Fred Victor charity, which operates a supervised consumption site at Queen Street E. and Jarvis Street, has also clocked between 15 and 35 per cent more weekly visits.
"It is stretching our staff to try to build the trusting relationships they've been trying to establish," said the charity's CEO Keith Hambly, adding that user numbers could go up even more after the summer months since some people are more inclined to use outdoors during warmer weather.
Casey House, which runs a supervised consumption site for registered clients only, has seen a 25 per cent increase in its use, as well as more drug use outside of its facility — prompting it to extend its hours.

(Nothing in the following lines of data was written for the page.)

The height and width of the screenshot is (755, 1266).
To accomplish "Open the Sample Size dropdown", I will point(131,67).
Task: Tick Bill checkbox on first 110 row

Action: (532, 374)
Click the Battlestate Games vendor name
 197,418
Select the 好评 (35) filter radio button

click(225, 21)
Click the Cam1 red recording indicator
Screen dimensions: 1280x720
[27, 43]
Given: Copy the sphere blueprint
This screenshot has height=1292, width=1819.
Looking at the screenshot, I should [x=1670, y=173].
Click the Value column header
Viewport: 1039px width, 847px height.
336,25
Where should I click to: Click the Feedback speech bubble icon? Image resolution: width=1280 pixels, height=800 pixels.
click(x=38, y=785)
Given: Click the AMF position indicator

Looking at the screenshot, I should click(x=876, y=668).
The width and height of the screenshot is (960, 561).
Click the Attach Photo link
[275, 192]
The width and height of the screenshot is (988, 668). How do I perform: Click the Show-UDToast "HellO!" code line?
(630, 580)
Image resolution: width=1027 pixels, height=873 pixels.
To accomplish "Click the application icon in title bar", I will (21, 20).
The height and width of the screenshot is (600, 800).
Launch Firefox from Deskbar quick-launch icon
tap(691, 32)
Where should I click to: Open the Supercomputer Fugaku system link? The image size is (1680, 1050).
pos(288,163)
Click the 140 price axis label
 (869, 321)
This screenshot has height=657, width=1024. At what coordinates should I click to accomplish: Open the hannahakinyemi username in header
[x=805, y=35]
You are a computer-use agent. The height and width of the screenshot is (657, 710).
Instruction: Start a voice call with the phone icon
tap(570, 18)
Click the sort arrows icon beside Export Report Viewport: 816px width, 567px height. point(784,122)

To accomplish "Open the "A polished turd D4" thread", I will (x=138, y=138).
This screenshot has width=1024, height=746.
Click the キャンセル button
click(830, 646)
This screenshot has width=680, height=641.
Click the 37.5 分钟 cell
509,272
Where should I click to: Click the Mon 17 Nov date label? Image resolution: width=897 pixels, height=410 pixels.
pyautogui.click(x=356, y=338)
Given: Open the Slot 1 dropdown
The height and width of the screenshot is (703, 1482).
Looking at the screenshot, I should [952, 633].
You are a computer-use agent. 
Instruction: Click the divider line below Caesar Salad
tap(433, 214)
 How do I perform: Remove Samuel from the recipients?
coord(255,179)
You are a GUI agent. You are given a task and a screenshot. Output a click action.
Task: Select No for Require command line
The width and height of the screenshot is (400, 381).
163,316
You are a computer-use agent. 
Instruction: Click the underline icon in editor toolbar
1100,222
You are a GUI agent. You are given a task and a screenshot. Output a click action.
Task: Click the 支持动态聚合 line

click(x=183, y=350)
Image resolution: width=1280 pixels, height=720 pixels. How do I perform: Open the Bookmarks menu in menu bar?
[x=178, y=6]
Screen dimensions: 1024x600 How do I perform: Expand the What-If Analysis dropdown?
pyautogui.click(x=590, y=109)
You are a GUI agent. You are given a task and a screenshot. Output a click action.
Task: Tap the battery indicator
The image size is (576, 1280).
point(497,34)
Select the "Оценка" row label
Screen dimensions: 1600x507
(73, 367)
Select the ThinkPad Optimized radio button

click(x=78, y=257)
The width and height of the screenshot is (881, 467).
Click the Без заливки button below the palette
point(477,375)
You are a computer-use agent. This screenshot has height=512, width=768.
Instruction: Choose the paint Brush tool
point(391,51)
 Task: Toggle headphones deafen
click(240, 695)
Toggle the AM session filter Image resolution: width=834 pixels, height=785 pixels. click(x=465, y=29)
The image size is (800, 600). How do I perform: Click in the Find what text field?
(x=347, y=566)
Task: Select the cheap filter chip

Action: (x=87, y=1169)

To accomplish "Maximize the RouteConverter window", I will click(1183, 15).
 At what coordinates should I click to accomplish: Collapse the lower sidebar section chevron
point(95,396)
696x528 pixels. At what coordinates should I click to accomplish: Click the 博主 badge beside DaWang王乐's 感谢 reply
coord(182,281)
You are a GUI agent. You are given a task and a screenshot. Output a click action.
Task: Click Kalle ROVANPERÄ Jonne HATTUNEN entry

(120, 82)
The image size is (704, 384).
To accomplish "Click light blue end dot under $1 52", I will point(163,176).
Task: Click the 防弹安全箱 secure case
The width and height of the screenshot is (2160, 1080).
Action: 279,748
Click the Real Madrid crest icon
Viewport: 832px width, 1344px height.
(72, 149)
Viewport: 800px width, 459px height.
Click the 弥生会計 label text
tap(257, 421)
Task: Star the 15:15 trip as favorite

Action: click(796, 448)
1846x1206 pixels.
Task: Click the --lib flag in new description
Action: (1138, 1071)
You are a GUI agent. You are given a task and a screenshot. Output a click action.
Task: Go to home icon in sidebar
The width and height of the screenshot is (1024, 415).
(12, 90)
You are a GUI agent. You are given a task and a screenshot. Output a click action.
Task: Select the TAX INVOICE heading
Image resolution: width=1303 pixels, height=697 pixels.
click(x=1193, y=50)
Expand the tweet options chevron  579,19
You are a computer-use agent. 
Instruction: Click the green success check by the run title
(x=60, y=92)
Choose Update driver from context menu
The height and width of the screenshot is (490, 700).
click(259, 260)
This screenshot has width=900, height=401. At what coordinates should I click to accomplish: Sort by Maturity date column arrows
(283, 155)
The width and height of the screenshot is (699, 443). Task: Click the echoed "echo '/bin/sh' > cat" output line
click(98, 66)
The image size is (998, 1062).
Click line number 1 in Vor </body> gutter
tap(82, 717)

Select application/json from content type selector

Street Health on Dundas Street E. says it had 82 per cent more visits year-over-year in April, and 53 per cent more visits year-over-year in May, requiring more staff to be scheduled.
Meanwhile, Parkdale Queen West Community Health Centre says it hasn't seen a substantial increase in clientele post-closure, leading to concerns about the welfare of drug users that are no longer seeking out consumption sites.
"We know some have used the Kensington site, and we are very concerned about what is happening for others we have not seen," wrote executive director Angela Robertson in an email.
Meanwhile, people who live and work nearby what was one of the city's most scrutinized consumption sites say there's been a dramatic change since it closed.
South Riverdale Community Health Centre made headlines in July 2023, when a woman named Karolina Huebner-Makurat was killed by a stray bullet while walking by.
Since the consumption site closed, neighbour Derek Finkle — who was a vocal opponent of the site both before and after the shooting — says that the drug deals and open drug use he used to see on a regular basis has "virtually disappeared."